Dave Roberts Confident Dodgers, Julio Urías Are ‘In Lockstep’

The Los Angeles Dodgersdefeated the San Francisco Giants in the opener of a two-game series, led by Julio Urías turning in a strong start.

The southpaw threw six shutout innings while only giving up four hits, but Dodgers manager Dave Roberts decided to remove him after just 65 pitches.

“I felt the stuff was good, but I thought they were taking some good swings off of him,” Roberts explained.

“There was some hard contact in there and I felt that part of the lineup again, give them a different look with bringing in Brusdar gave us a good chance to win and also keep Julio in line for his next start.”

While the Dodgers could have opted to let Urías continue into the seventh, Roberts also recognizes the 25-year-old has only thrown more than 80 innings once in his career, which came last season when he threw 185.2.

Roberts understands that his starter would like to pitch deeper into the games, but insists they are ultimately on the same page.

“I would expect nothing less, but I think I’ve built enough equity with Julio,” Roberts said. “Understanding the history, understanding he’s got a lot of great baseball ahead of him as well, so I really believe we’re in lockstep with how we’re using him. I really believe that.”

While they have yet to unleash him fully this season, partly due to the shortened Spring Training, Roberts reiterated the Dodgers view Urías as an elite starter and they expect him to pitch deeper into games later in the season.

“I do believe he is that guy, and we’re going to lean on him all summer. I just didn’t feel right now was the time,” Roberts said. “I still think really sort of appreciating the buildup in Spring Training, I don’t think all things are created equal as far as a typical year.

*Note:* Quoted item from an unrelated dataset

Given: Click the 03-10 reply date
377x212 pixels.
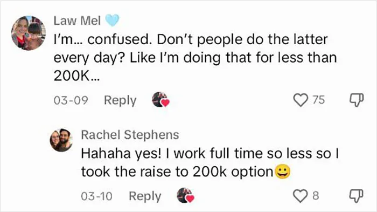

“I think we’ve still got to be mindful of the workload from the past year and continue to appreciate what we didn’t have as far as the buildup. You guys know me, I would rather err a little bit more on the cautious side than the aggressive side.”

As a competitor, Urías said he would’ve liked to continue pitching, but at the end of the day, he was understanding of the decision because he knows the end goal is to win the World Series, not throw a complete game in May.

“Just like I’ve always said, I always follow the plan,” Urías said. “Everything they expected of me, I gave it. That’s one of those things they wanted to do.”

Urías had everything working

Although Urías only finished with four strikeouts, he felt every pitch was working well for him, and that lent to have a strong performance against a tough lineup.

“I felt like everything was working really well from the first pitch of the game,” Urías said. “Started off with that breaking ball and it felt like every pitch I was using was working really well.”